In 1937, Leyton acted in a Works Progress Administration Theatre Project in New York. She went from there to England, where she performed in Golden Boy.

== French resistance ==
In 1937, Leyton moved to Paris with her future husband Jacques Terrane (born Jacques Tartière), a Franco-American actor who died in Syria in 1941 fighting with the Free French forces.

In France, Leyton produced and interviewed people on programs for Radio Mondial, a shortwave radio station operated by France's Ministry of Information. The programs were designed to promote France to an American audience.
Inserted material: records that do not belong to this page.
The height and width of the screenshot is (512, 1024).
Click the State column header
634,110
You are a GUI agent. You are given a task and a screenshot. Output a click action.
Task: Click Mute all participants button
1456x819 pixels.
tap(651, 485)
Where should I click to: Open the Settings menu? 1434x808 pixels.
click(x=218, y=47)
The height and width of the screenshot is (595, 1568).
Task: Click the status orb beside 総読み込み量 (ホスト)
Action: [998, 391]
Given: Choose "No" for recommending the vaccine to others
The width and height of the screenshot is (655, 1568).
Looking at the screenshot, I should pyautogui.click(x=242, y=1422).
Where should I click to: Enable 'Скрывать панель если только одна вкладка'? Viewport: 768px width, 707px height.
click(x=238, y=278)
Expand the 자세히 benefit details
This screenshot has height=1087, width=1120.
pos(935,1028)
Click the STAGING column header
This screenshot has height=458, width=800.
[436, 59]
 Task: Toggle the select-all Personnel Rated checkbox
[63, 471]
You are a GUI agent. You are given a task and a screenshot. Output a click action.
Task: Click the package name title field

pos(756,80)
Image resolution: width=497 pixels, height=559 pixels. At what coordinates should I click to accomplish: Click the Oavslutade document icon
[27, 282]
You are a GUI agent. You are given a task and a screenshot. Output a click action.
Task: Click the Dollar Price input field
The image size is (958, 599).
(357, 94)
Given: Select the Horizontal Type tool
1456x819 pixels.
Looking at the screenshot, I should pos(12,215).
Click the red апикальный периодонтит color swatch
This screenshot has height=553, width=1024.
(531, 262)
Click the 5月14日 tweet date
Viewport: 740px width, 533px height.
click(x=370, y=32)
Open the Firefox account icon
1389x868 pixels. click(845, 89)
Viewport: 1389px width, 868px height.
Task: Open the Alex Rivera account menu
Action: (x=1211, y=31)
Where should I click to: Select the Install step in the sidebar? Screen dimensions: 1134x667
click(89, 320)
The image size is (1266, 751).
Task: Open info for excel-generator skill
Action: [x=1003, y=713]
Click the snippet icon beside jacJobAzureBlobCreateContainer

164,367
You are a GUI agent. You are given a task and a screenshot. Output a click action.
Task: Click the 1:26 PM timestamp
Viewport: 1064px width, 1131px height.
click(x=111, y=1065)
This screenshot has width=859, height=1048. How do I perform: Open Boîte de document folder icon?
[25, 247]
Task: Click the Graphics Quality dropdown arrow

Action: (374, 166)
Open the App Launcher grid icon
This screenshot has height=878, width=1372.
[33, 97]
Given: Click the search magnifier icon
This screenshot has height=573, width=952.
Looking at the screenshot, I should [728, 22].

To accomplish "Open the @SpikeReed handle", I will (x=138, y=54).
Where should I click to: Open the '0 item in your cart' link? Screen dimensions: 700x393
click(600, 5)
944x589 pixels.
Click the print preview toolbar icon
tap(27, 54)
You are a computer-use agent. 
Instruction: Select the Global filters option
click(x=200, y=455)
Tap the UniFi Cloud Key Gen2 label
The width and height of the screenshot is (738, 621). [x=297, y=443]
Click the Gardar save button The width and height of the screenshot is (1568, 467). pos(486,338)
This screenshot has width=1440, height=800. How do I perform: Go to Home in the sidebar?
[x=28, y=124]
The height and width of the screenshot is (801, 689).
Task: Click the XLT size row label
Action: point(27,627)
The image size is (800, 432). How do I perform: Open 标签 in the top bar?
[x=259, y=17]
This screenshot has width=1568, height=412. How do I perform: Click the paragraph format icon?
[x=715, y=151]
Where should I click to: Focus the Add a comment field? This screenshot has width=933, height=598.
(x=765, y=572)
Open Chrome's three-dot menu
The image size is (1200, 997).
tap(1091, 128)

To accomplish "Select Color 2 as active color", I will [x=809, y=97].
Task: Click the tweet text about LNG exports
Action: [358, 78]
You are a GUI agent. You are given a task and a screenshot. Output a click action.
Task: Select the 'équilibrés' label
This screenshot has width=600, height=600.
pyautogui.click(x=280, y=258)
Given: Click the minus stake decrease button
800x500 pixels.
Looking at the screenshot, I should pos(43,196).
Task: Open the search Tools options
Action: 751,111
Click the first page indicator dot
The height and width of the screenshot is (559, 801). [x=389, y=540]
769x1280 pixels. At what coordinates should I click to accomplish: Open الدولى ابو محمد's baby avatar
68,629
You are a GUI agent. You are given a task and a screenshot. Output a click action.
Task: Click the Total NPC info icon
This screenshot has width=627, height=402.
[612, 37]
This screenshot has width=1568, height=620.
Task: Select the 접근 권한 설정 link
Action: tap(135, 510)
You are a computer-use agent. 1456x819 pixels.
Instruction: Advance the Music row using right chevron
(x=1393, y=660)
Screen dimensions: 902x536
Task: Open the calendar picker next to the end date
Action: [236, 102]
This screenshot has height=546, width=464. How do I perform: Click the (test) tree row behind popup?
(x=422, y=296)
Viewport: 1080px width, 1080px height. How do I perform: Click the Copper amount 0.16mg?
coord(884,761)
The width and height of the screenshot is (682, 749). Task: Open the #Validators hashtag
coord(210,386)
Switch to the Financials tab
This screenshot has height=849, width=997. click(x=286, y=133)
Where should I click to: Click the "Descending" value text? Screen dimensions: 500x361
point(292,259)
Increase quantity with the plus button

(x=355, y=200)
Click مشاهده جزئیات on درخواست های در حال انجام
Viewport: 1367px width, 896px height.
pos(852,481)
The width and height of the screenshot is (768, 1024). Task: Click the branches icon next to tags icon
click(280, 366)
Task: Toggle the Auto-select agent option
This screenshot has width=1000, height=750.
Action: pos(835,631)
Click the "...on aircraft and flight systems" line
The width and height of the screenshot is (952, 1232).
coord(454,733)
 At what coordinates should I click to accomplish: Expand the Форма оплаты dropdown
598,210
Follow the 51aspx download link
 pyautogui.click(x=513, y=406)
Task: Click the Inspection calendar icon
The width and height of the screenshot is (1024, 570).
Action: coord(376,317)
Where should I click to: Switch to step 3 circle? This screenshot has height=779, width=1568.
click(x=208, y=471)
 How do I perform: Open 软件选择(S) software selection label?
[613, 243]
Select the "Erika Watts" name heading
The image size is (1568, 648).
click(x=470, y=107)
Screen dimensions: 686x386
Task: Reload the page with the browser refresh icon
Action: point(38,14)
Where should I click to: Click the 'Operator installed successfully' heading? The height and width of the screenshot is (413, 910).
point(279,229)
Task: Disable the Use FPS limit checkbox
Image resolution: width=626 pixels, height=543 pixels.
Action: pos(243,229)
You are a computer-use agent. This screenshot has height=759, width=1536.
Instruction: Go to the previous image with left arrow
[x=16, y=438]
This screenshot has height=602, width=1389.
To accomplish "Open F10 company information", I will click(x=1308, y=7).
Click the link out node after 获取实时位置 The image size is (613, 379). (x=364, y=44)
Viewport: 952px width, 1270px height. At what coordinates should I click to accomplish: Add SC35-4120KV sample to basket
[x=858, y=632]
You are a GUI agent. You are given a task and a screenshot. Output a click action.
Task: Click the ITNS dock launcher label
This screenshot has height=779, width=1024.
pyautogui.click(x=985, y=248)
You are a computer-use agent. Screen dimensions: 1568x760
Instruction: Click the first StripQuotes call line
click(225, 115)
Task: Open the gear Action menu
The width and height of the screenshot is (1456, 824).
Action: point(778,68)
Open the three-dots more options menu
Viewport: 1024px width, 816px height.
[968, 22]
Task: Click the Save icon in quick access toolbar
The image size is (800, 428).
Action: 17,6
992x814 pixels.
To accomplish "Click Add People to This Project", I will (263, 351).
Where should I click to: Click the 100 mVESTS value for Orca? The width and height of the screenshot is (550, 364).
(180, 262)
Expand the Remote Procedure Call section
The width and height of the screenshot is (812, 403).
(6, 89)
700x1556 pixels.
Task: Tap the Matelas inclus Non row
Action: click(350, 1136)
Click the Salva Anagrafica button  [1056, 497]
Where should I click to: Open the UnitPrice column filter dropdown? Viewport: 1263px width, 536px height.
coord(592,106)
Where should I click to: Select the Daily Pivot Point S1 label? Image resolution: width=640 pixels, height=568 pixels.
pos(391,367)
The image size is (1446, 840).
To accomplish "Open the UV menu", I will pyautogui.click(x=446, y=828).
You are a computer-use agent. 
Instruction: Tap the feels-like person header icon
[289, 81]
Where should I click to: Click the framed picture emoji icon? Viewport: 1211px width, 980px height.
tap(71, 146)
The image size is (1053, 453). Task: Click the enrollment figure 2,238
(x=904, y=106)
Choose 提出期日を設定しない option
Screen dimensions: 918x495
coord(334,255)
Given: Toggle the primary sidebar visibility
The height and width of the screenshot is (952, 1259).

Leyton broadcast for the Voice of America while acting in Paris in 1938 and her criticisms of the Nazi regime during these broadcasts earned her a promise of execution announced by Berlin radio. In September 1942, she was arrested by the Nazis after northern and western France came under German occupation — but only because she was an American woman, her true identity unknown to the authorities. She managed to escape from her prison camp with the help of French doctors by feigning cancer. She returned to her home in Barbizon in 1942 and joined the resistance movement, helping 42 downed Allied airmen escape to freedom and hiding others in her home until the war ended. During this period, she was known as Dorothy Tartière, using her married name. She was assisted at times in hiding the airmen by Sylvia Beach, American-born owner of the Paris bookstore Shakespeare and Company.

Leyton and M. H. Werner wrote about this period in a book The House Near Paris.

== Personal life ==
Leyton met Tartière in New York in 1937, and they wed in 1938 in London.

== Death ==
On 2 February 1997, Leyton died in Corona del Mar, California.

== Filmography ==

| Year | Title | Role | Notes |
|---|---|---|---|
| 1934 | Change of Heart | Mrs. Gerald Mockby |  |
| 1934 | Charlie Chan's Courage | Paula Graham |  |
| 1934 | Charlie Chan in London | Pamela Gray |  |
| 1935 | Valley of Wanted Men | Sally Sanderson |  |
| 1936 | Charlie Chan at the Circus | Nellie Farrell |  |
| 1936 | Small Town Girl | Felicia | Uncredited |
| 1936 | Blackmailer | Lydia Rankin |  |
| 1936 | Alibi for Murder | Norma Foster |  |
| 1939 | Murder in Soho | Myrtle |  |

==See also==
- Tudor and Dolores Wilkinson, an American couple known to Leyton and also active in the Resistance.